Key Takeaways

  • Notion’s internal “Boxy” system integrates an AI agent called Codeex to automate code generation and bug fixes directly from Notion tasks.
  • Engineers describe a task with natural language and a screenshot, @mention Codeex, and the AI produces a complete pull request with UI verification and a preview URL.
  • Ryan Nystrom recounts a “tab block” request that went from prompt to full PR, including implementation, in under 20 minutes, even uploading its own UI verification screenshots.
  • This AI-driven workflow drastically reduces the mental overhead of coding and traditional code reviews, letting engineers focus on higher-level problem-solving.

The Method: Notion's Boxy-Powered Code Engine

Imagine describing a UI component or a bug fix in a few sentences, hitting enter, and receiving a complete pull request with working code and visual verification in under twenty minutes. That's the reality Ryan Nystrom and the team at Notion built with their internal “Boxy” system, powered by an AI agent they call Codeex.

The process starts simply enough. An engineer—or even a manager who wants to stay hands-on without getting bogged down in boilerplate—writes out a task in a Notion page. Say, building a new “tab block” component. Ryan Nystrom recounts this exact scenario: “A friend of mine, um who's a notion fan text me. He's like, 'Hey, I like the tab block that you built.'” Nystrom's thought? “Oh yeah, that that sounds really easy.”

He opened a Notion task, jotted down some notes, dropped in a screenshot for visual context, and then @mentioned Codeex. From there, the magic happens. Codeex, integrated with virtual machines, takes the natural language specification, generates the necessary code, runs its own UI verification, and even creates a preview URL.

Nystrom details the rapid turnaround: “10:40 10:51 started the implementation and then another 10 minutes later it replies with a pull request link and a preview URL because we like we do the um like preview environment stuff and it like built the entire thing.” The truly mind-bending part? It doesn't just build it; it proves it works. “This was actually the coolest part to me is like it actually uploaded screenshots of it doing its own like UI verification.”

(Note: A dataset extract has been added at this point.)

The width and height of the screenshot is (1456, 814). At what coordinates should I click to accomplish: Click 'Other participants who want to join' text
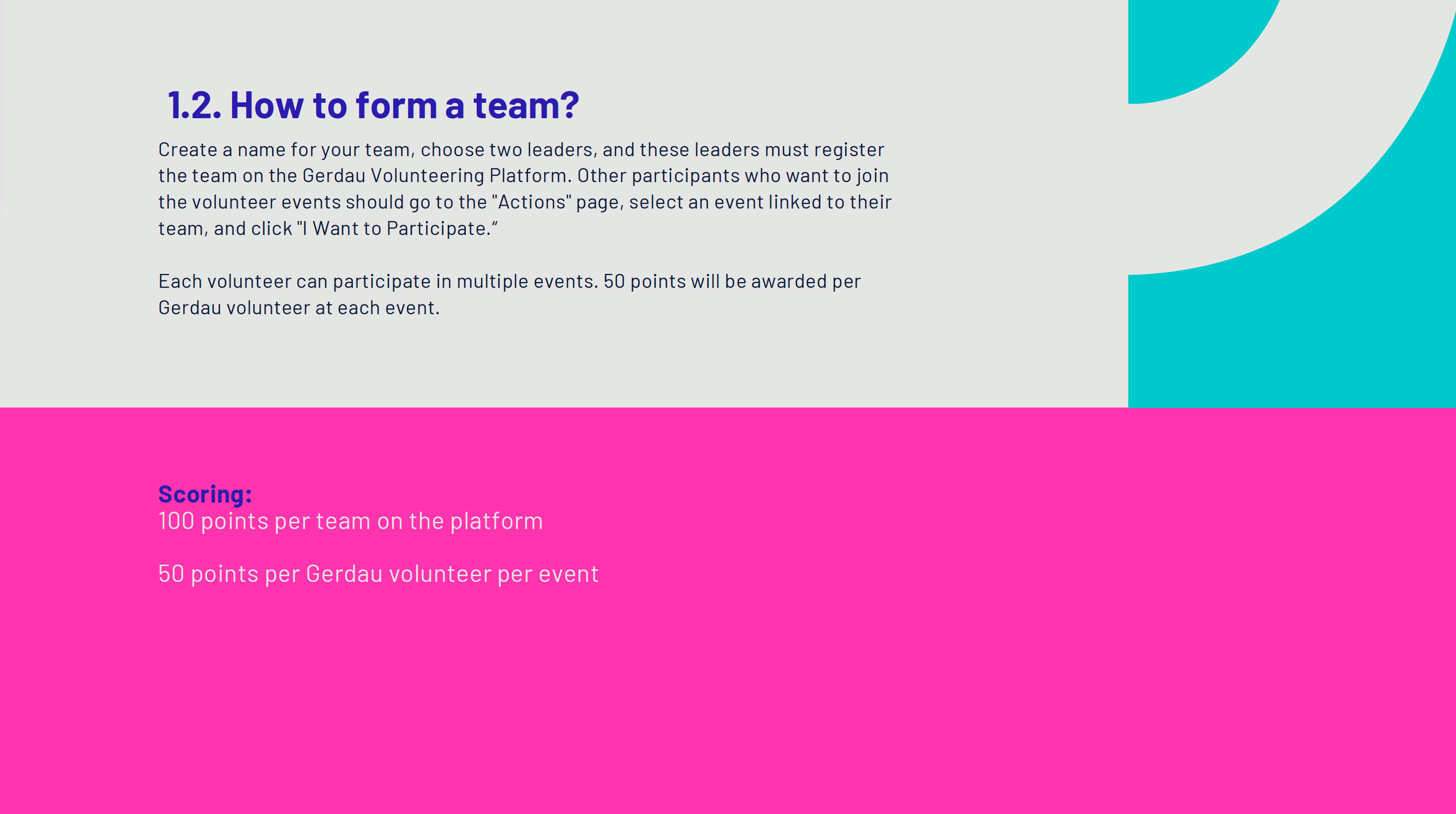(733, 176)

This isn't just about speed; it's about shifting cognitive load. Claire Vo points out a key benefit: “Your AI, your agent is never going to complain when you ask it to do this five minutes before the meeting starts.” It frees humans from the drudgery and context switching of basic coding tasks, letting them review, refine, and tackle the truly complex problems.

Where This Breaks Down

While Notion's Boxy system sounds like a developer's dream, it's not a silver bullet. This approach thrives on well-defined, somewhat constrained problems like UI components or isolated bug fixes. The "tab block" example is perfect because it's a common pattern with clear visual expectations.

This method would likely struggle with highly abstract architectural decisions, complex system integrations, or novel algorithms where the "solution" isn't easily inferred from natural language and a screenshot. The AI is building based on a relatively clear existing knowledge base and a robust CI/CD environment. Without a strong testing infrastructure and preview environments, the AI's output becomes harder to verify, shifting the burden back to human engineers.

Ultimately, the AI excels at execution once the problem is well-specified. It doesn't replace the initial human insight, creativity, or the deep understanding required to architect truly new systems. It takes care of the grunt work, but the strategic direction remains firmly in human hands.

What to Do With This

Stop thinking of AI as just a coding assistant; start thinking of it as an autonomous developer for discrete tasks. Your goal this week is to identify one small, repetitive coding task—a new button style, a minor text change, a common bug fix—that currently takes 30+ minutes of context switching and manual coding. Draft a natural language spec for it, including a screenshot if applicable.

Then, instead of immediately coding it, use an existing AI tool (like GitHub Copilot or Cursor, which both offer increasingly robust chat interfaces) to generate the pull request. Don't just paste code snippets; try to push the AI to generate the full solution, including tests or UI verification steps if possible. The point isn't perfection, but to train yourself and your team to think in "specs for AI" rather than "lines of code." This practice accelerates your mental model for a future where your engineers write more prompts than code.